◆ Supplied entries:
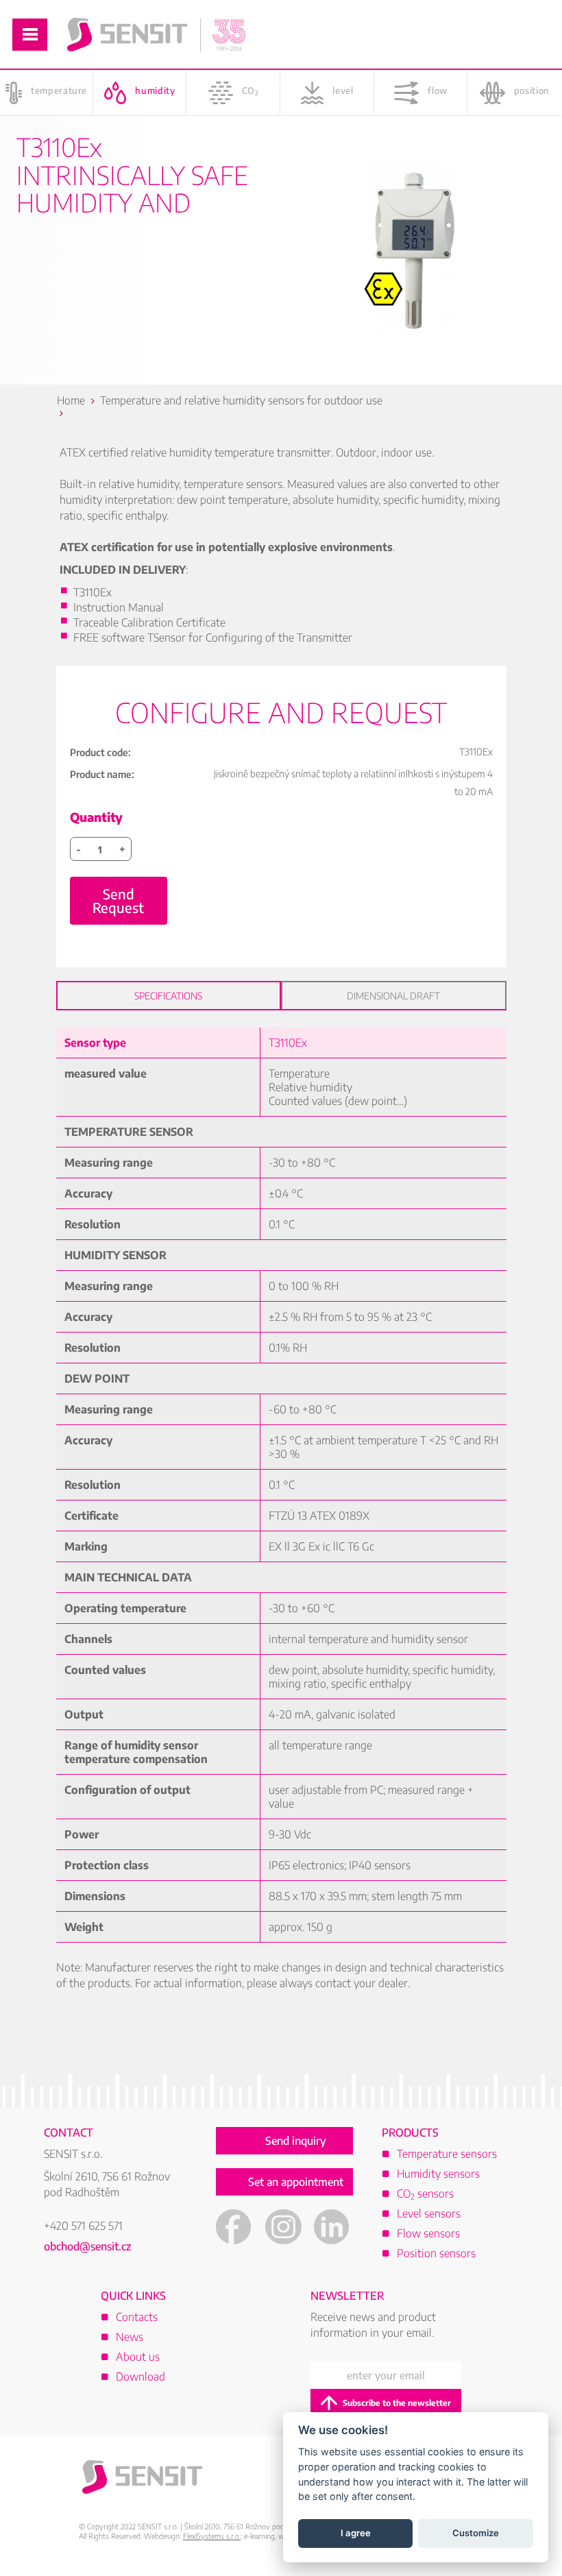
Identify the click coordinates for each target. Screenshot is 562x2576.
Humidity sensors (438, 2173)
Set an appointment (295, 2182)
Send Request (118, 900)
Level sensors (429, 2213)
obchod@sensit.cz (88, 2246)
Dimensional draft (393, 995)
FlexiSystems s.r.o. (212, 2535)
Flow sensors (428, 2233)
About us (138, 2357)
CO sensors (425, 2193)
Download (140, 2376)
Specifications (168, 995)
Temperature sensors (447, 2154)
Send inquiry (295, 2141)
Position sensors (436, 2253)
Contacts (137, 2317)
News (129, 2337)
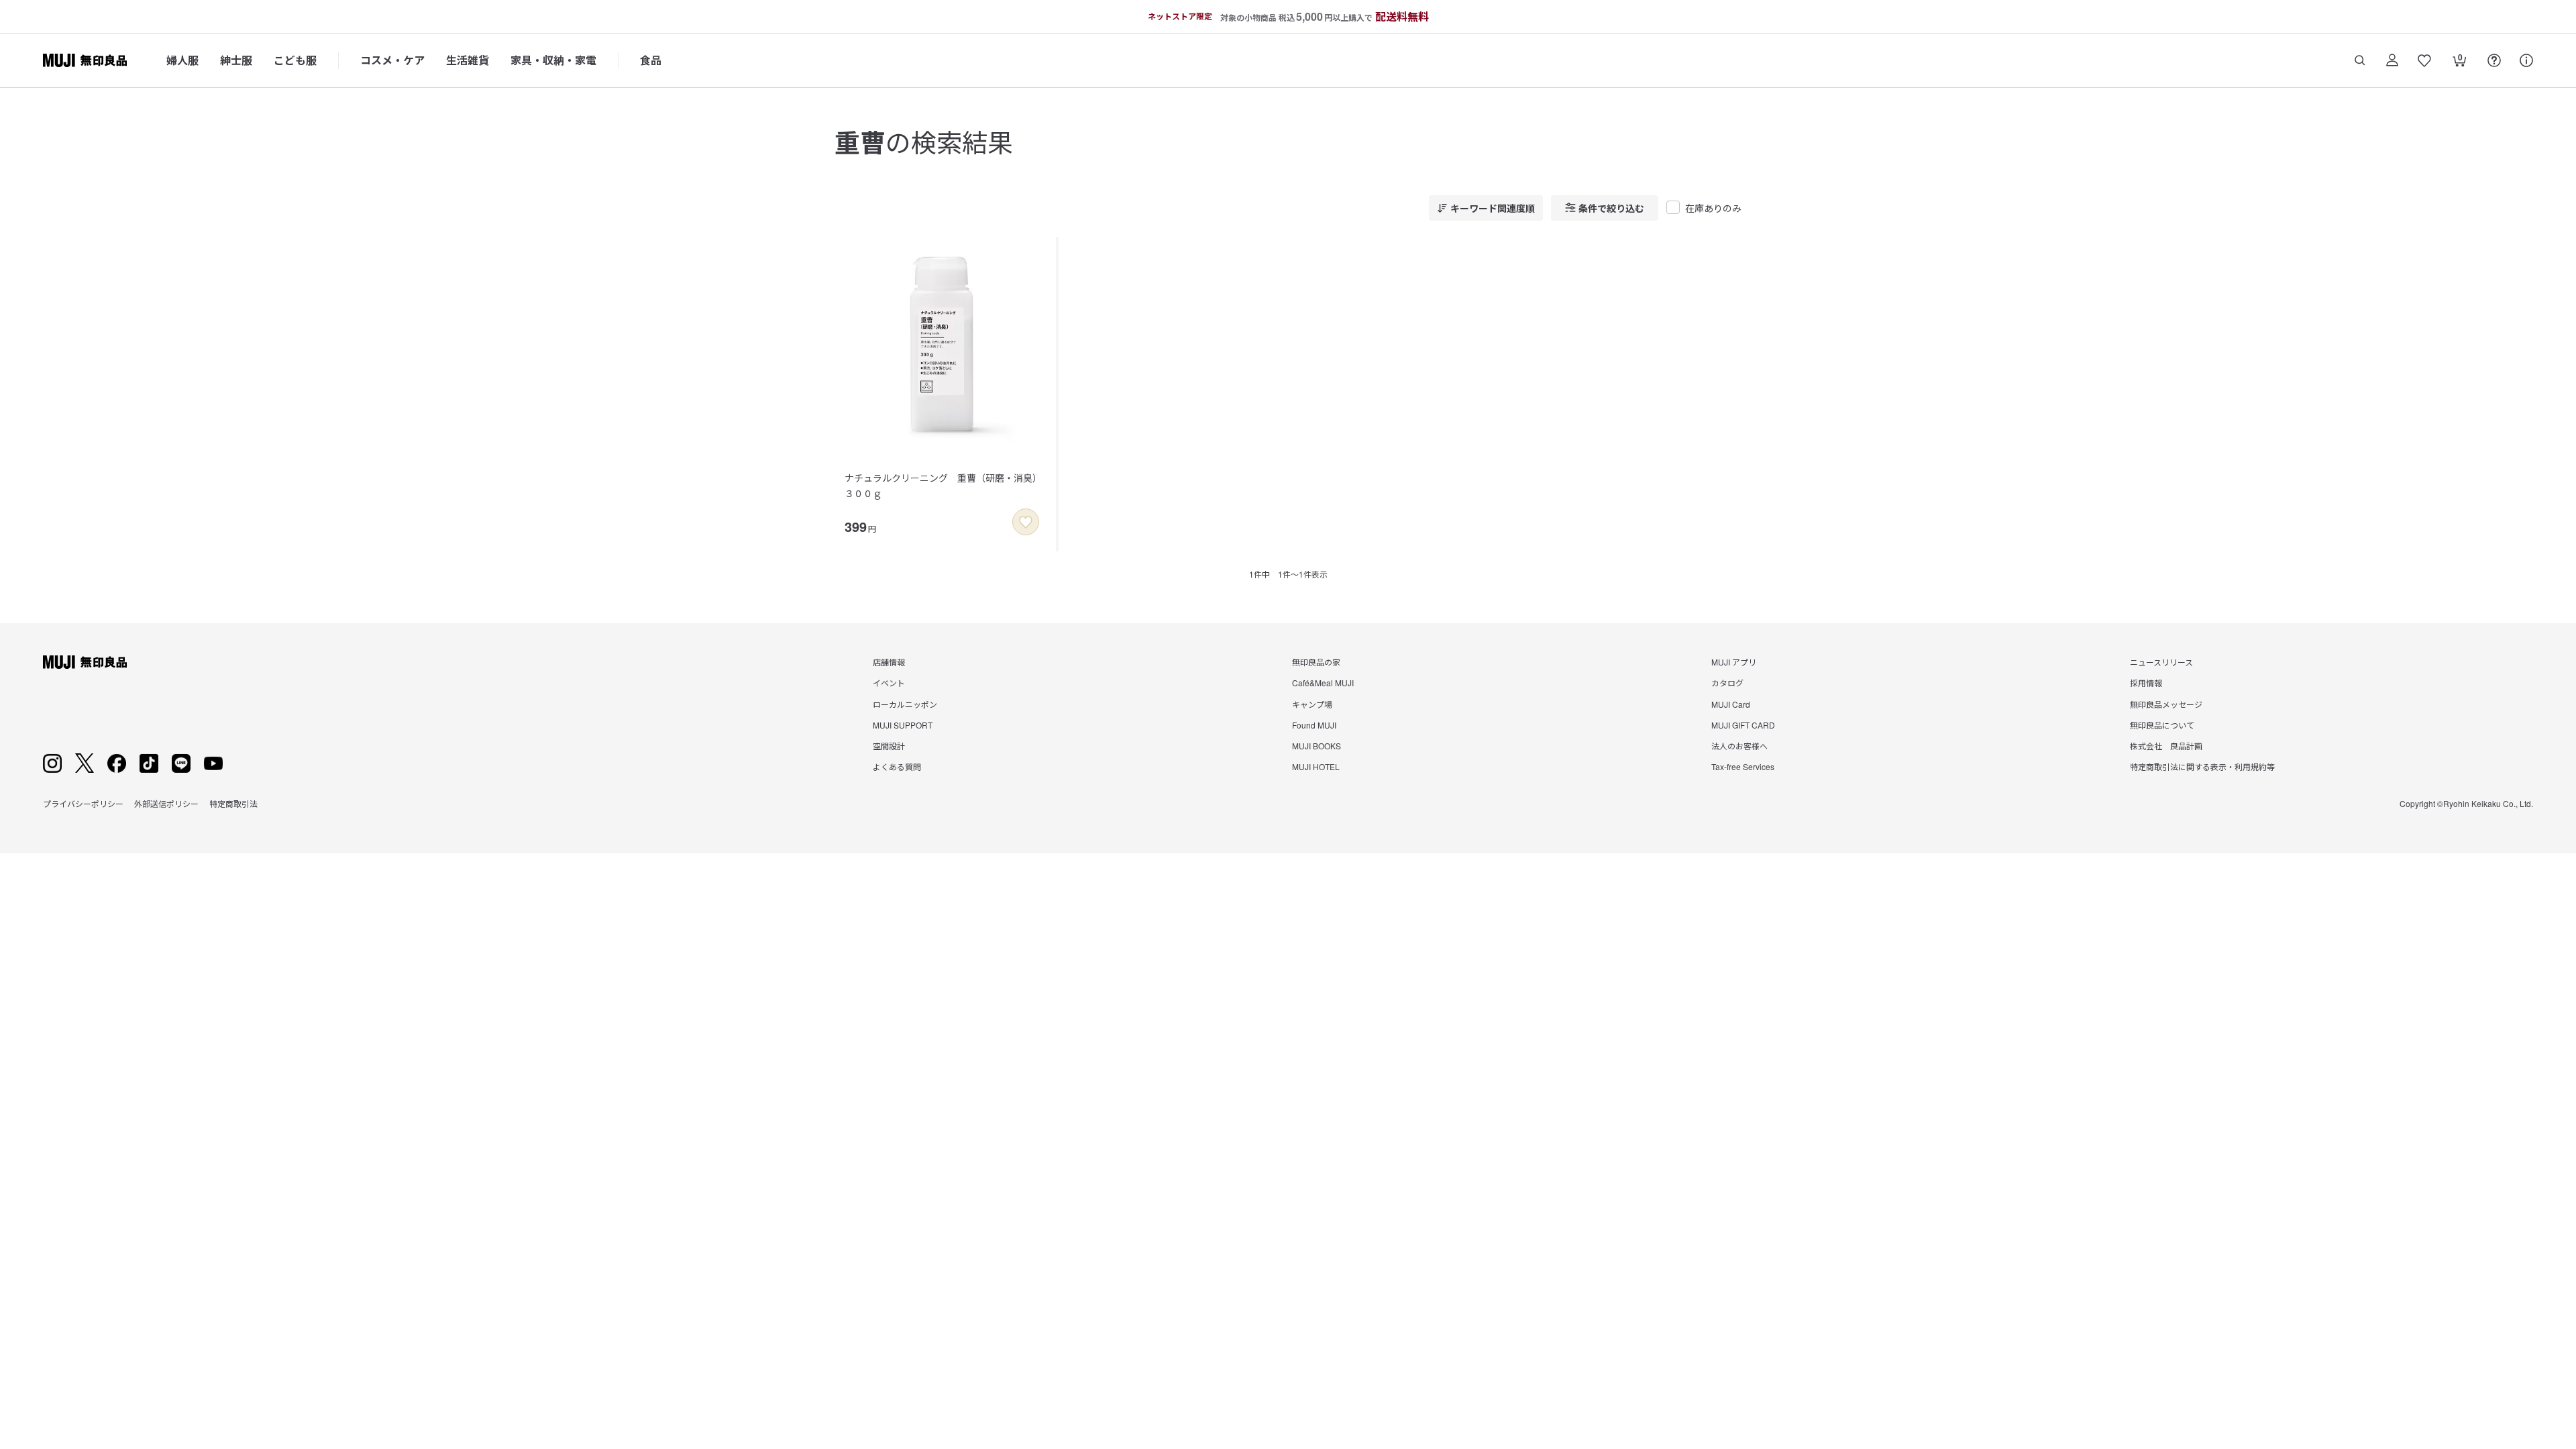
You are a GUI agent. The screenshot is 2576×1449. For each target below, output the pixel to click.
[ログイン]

◆ Required action:
Exactly as they appear above, print all the lines, but not the pictures.

◆ Exercise output:
Identify the click coordinates for each target. Screenshot is 562x2576.
Humidity sensors (438, 2173)
Set an appointment (295, 2182)
Send Request (118, 900)
Level sensors (429, 2213)
obchod@sensit.cz (88, 2246)
Dimensional draft (393, 995)
FlexiSystems s.r.o. (212, 2535)
Flow sensors (428, 2233)
About us (138, 2357)
CO sensors (425, 2193)
Download (140, 2376)
Specifications (168, 995)
Temperature sensors (447, 2154)
Send inquiry (295, 2141)
Position sensors (436, 2253)
Contacts (137, 2317)
News (129, 2337)
You are a GUI agent. The screenshot is 2576×1449. For each target below, output the pixel to click.
[ログイン]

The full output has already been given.